Beginning with the line that contains "Select the 紫魅鏈錘 weapon icon" in the material below, print each line exactly until the line that contains "Given: Select the 支付买家数 5,496 card" has been printed, then stop.
-- Available records follows --
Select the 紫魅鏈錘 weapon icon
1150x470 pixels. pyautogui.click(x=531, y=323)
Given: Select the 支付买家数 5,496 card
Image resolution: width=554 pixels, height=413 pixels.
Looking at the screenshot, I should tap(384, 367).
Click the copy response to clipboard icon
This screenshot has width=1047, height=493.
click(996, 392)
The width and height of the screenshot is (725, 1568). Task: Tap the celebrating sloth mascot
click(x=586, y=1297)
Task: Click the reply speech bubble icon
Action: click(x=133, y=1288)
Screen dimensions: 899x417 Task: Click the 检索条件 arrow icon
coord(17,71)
-- Available records concluded --
-- Available records follows --
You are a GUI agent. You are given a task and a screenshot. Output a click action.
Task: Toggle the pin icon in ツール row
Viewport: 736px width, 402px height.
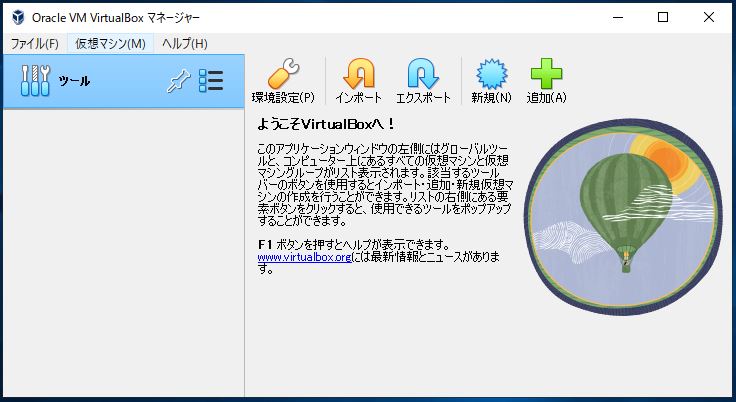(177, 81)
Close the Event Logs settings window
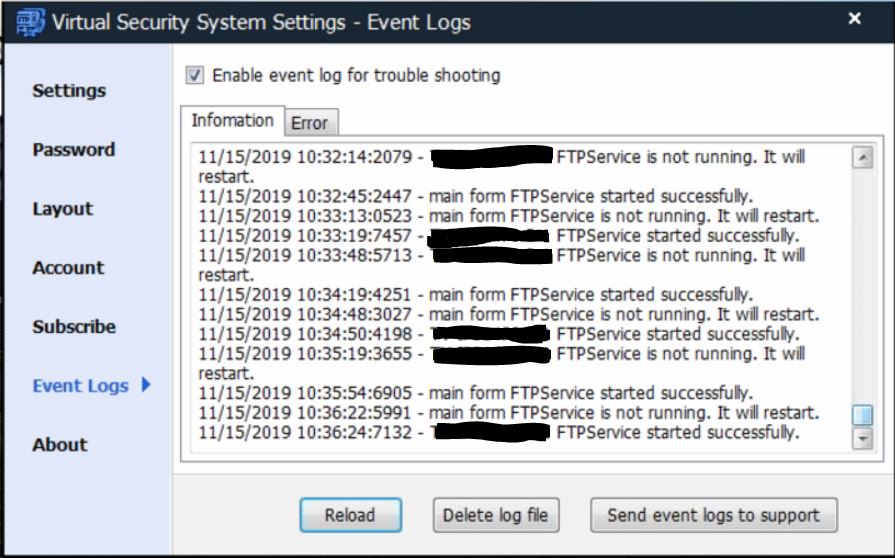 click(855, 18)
-- Available records concluded --
-- Available records follows --
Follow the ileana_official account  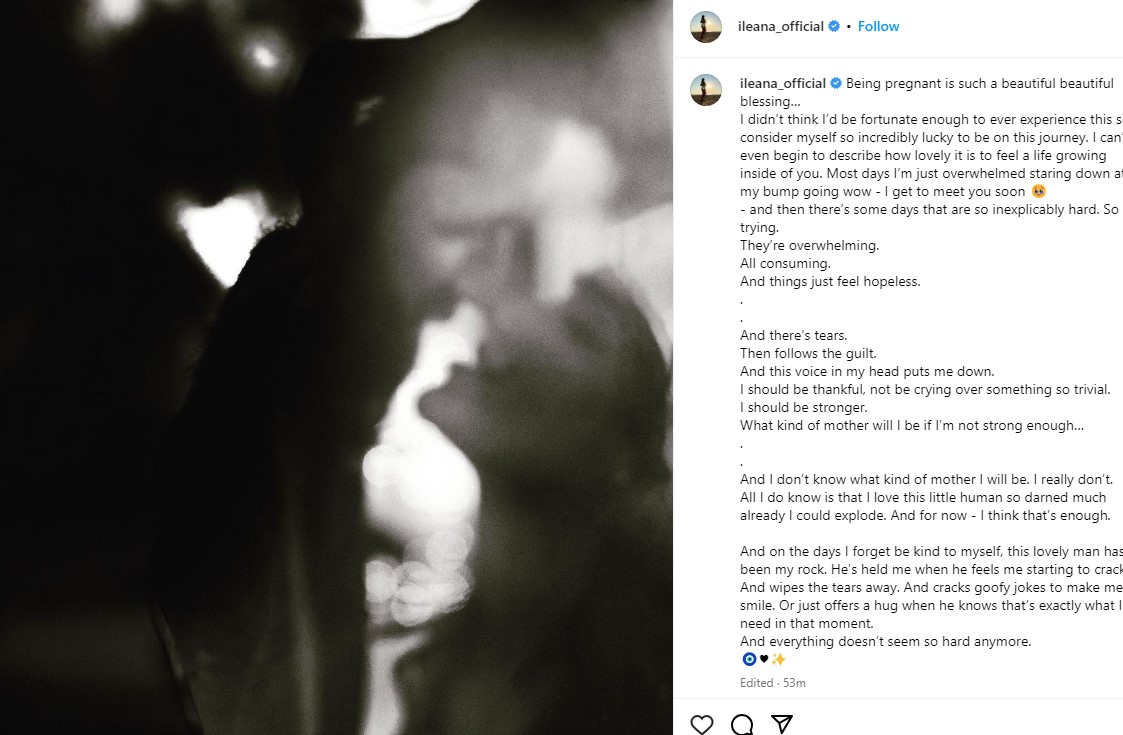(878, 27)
-- Available records concluded --
## Solution
Select the 紫魅鏈錘 weapon icon
1150x470 pixels. pyautogui.click(x=531, y=323)
Given: Select the 支付买家数 5,496 card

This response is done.